Times are uncertain right now. Peek in on Wall Street on any given day and you might see wild swings of more than 1,000 points either way. With people out of work, PCS orders on hold, and the general confusion as to when things will “return to normal,” it can seem as if the last thing you want to think about is investing in the future. Yet, this might be the perfect time to sit down and figure out an investment strategy that works for you. Below we look at three areas where even a little investment can go a long way toward securing your future financial stability.
Investment in real estate has long been seen as a reliable, steady way to invest for your future. Keep in mind that unless you plan to hold on to your primary residence for at least 29 years, any return you may see on your home will be minimal (barring inflated rises in real estate). For military families, investing in real estate can be an effective investment tool. Consider purchasing a fixer upper and renovate it for the time you live in it. Then keep it and rent it out after you move on to your next duty station. Not sure how to go about being a long-distance landlord? There are plenty of resources out there, including many offered by MILLIE.

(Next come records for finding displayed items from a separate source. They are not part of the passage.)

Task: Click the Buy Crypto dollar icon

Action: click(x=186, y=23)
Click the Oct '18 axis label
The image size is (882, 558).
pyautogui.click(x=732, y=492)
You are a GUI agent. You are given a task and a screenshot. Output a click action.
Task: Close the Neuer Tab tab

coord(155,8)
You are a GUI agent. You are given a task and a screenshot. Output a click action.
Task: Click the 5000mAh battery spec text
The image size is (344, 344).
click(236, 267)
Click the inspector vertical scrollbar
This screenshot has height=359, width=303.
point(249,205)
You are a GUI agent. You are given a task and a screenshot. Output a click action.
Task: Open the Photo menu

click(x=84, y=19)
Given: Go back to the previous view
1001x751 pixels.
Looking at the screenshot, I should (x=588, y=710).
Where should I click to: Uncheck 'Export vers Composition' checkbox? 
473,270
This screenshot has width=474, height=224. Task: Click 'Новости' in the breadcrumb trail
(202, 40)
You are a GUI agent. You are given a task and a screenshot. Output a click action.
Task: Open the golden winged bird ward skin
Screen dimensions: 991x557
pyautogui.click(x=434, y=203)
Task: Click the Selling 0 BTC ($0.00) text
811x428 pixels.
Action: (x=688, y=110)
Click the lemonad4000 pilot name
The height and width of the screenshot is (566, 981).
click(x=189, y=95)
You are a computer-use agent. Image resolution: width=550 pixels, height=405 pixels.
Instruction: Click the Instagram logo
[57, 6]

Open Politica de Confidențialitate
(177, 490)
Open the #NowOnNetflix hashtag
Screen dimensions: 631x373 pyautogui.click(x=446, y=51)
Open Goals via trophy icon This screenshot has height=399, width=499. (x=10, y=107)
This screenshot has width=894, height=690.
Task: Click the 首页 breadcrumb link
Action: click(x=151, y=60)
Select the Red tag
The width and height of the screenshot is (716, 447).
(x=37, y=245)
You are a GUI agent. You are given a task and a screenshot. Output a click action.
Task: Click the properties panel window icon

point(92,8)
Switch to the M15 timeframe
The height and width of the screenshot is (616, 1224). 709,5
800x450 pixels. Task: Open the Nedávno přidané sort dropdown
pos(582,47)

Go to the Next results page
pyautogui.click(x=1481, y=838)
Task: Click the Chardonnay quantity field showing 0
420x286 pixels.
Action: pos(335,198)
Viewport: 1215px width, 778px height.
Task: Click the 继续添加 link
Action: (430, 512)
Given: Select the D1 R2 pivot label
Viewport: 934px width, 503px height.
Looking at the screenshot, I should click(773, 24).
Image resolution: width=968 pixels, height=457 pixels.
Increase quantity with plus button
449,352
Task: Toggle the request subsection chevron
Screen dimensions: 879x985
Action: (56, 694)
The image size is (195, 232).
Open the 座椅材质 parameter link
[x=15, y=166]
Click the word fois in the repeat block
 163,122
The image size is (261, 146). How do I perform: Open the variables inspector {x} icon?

This isn’t necessarily a straightforward monetary return. Of course, we’ve all heard that education is never a waste and that even a little education can go a long way. Military members may receive specialized training and be required to participate in continuing education opportunities to remain current in their military fields of expertise. However, investing in even a year of post-secondary education can lead to a 9% average individual increase in hourly wages in the civilian world, according to a study conducted by Harry A. Patrinos and George Psacharopoulos. That average is even higher for women, close to 10%. This means that once military service has ended and military members are seeking civilian jobs, any education above the secondary level may help secure higher pay. For military dependents, this return can be seen as soon as they enter the work force.
Of course, when we discuss investing in education, many of us are thinking of how to pay for our children’s college educations. There are a few ways to approach saving for future education opportunities:
- 529 plans are state-specific college investment opportunities. If you know what state you child will matriculate in, you can invest in that state’s 529 plan. One benefit is that invested funds are not subject to federal taxes, but in order to use the invested funds your child must attend a college or university in that specific state.
- UTMA and UGMA accounts are basically trust funds, or custodial accounts, set up to fund future college expenses. These consist of a combination of stocks, bonds, annuities, and other investments that will be available to your child for education purposes. While they provide a great way to invest money, keep in mind that colleges will consider these funds when putting together financial aid packages in the future.
- Coverdell Education Savings Account plans are another type of trust designed to pay for tertiary education opportunities. The caveat to these plans is that no more than $2,000 per year may be invested in them.
When most of us think of investing, we’re thinking of how to save and grow our money now so we can retire one day and enjoy our golden years. It’s the traditional view of investing and one that is increasingly important. The best advice? Start young and be consistent. The earlier you start investing for your future retirement, the more time your invested money has to work for you. Consistently add what you can afford, making sure to increase that amount as your financial situation improves. Try to invest a proportional amount of money even as your salary increases over time. Here are some simple tips to get you started:
- Find a reputable financial advisor and construct a portfolio that works for you. This is especially helpful if you’re unsure of how to get started or want the voice of experience to help you.
- Invest in IRAs, TSPs, 401(k)s, etc. Everyone knows about Individual Retirement Accounts. Speak to your financial advisor about how they can best help you. Active-duty military members have access to the military version of a 401(k)—the Thrift Savings Plan (TSP). TSP has varied investment opportunities based on how aggressive you wish to be with your investment. Keep in mind that you can only contribute to the TSP while you are active duty. Once you enter the civilian workforce, check in to whether your new employer offers a 401(k) option. If they do, take advantage of it.
- Annuities, or insurance, is a way to invest. With multiple options ranging from term to whole life insurance plans, if you choose to invest money in annuities, it is probably best to talk your options over with your trusted financial advisor.
- Reserve accounts or emergency funds. A basic to investing is first to ensure that you have access to liquid monetary assets to help you in case of emergency. Experts suggest a range of two to three months’ worth of living expenses. Once you have your emergency fund built up, you can move on to adding other investment opportunities such as those mentioned above.
However you decide to invest, remember that investing for your future is a long-term objective. Don’t hyperventilate if the stock market takes a plunge this year if you’re not retiring or looking to use those investments for decades. It’s all just paper money until we need it. For now, find the investment opportunities that interest you. Whatever you decide, investing in your future is the smart thing to do.